Exercise details :: Gather each line below that contains the word "Select", and copy every such line in full.

Dataset ::
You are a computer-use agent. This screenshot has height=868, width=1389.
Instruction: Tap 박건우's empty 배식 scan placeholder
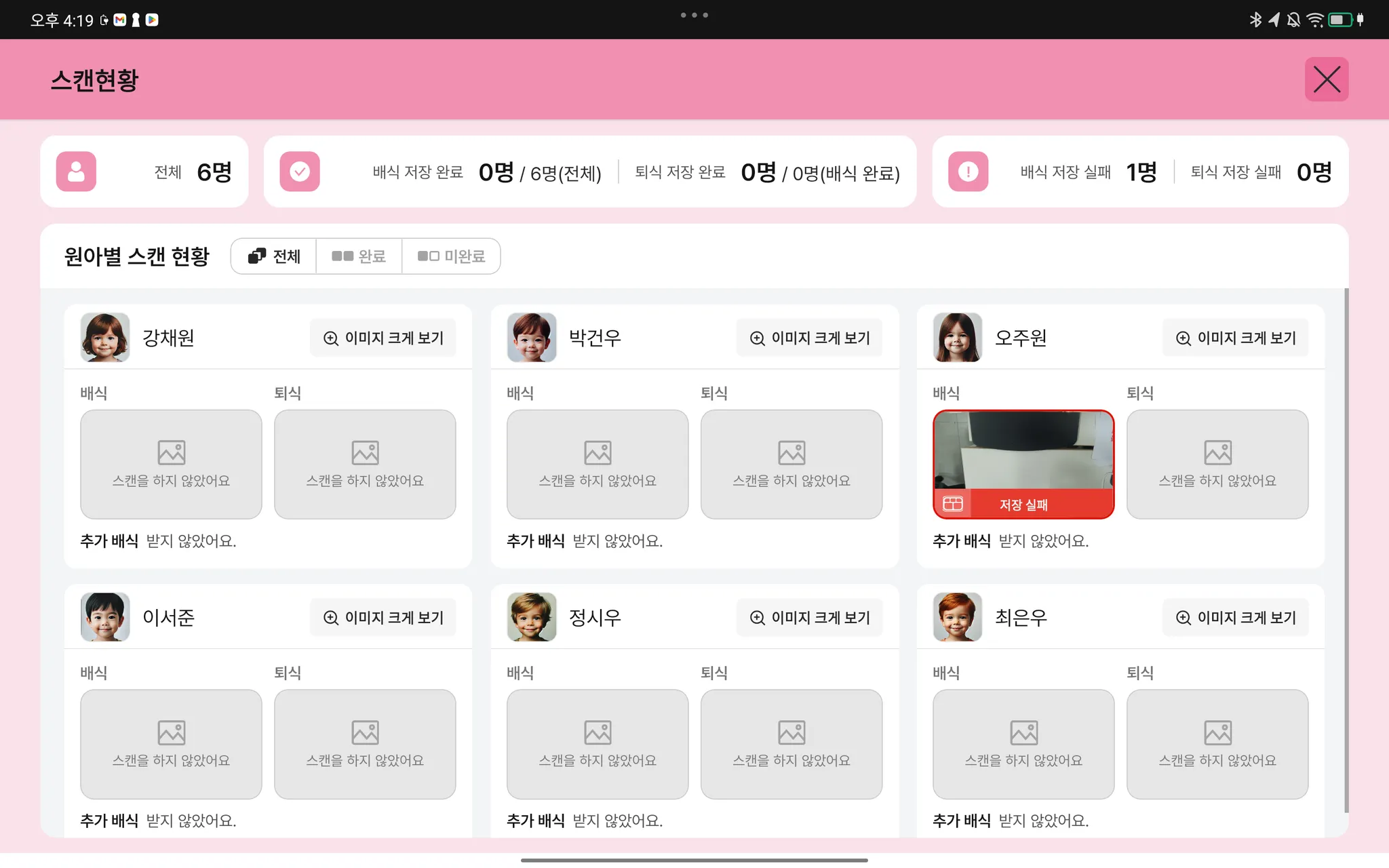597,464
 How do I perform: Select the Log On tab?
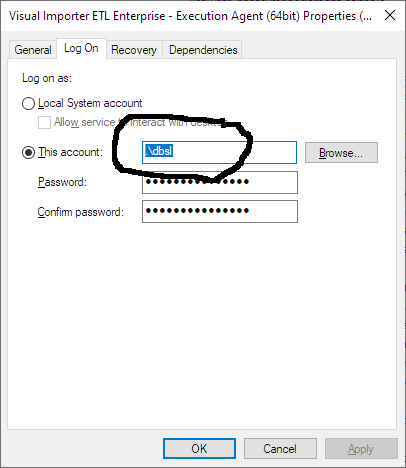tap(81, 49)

Exercise output ::
 How do I perform: Select the Log On tab?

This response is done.